- [AIM OF THE EXERCISE]
Your job is to return every line of the listing holding the string "Viewport".

- [RECORDS FOR THE EXERCISE]
•••

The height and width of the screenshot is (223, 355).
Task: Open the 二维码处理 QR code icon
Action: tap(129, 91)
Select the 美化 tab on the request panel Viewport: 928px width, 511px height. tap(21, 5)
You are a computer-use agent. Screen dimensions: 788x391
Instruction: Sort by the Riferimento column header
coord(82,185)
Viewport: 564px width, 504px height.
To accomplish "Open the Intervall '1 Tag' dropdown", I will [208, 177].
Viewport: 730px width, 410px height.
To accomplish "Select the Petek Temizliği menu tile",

•••

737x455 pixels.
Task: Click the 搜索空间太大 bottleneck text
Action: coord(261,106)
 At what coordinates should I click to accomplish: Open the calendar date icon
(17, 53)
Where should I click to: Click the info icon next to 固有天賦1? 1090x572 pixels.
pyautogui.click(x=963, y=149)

•••

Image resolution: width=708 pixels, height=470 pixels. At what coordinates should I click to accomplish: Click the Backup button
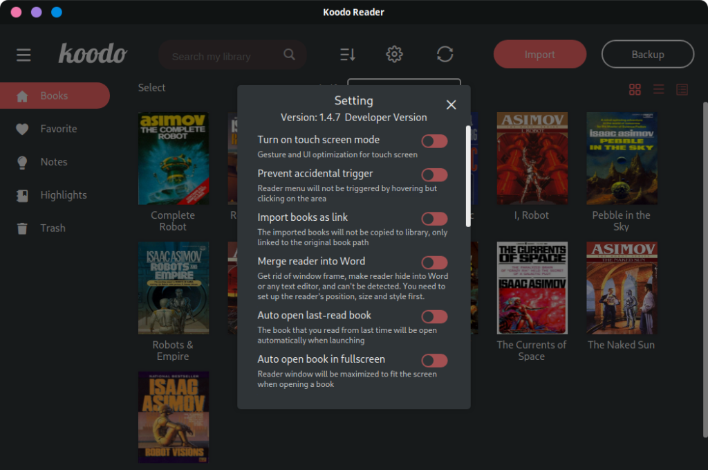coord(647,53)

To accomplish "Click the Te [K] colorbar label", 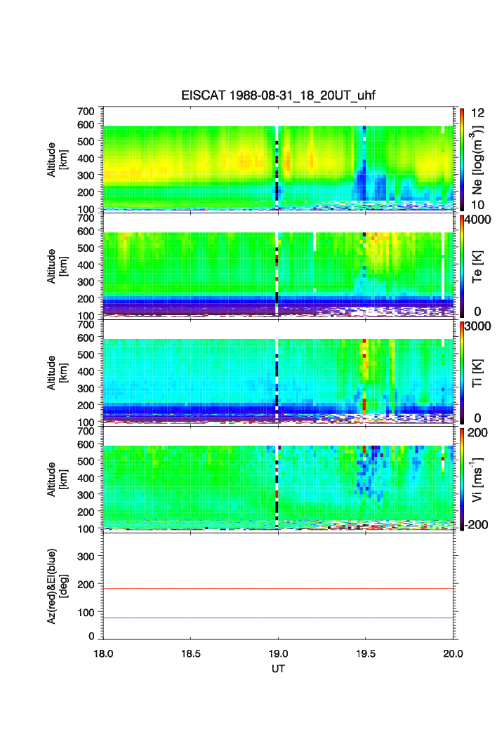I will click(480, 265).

•••

- [RESPONSE TO THE TASK]
Select the 美化 tab on the request panel Viewport: 928px width, 511px height. tap(21, 5)
Viewport: 564px width, 504px height.
Viewport: 730px width, 410px height.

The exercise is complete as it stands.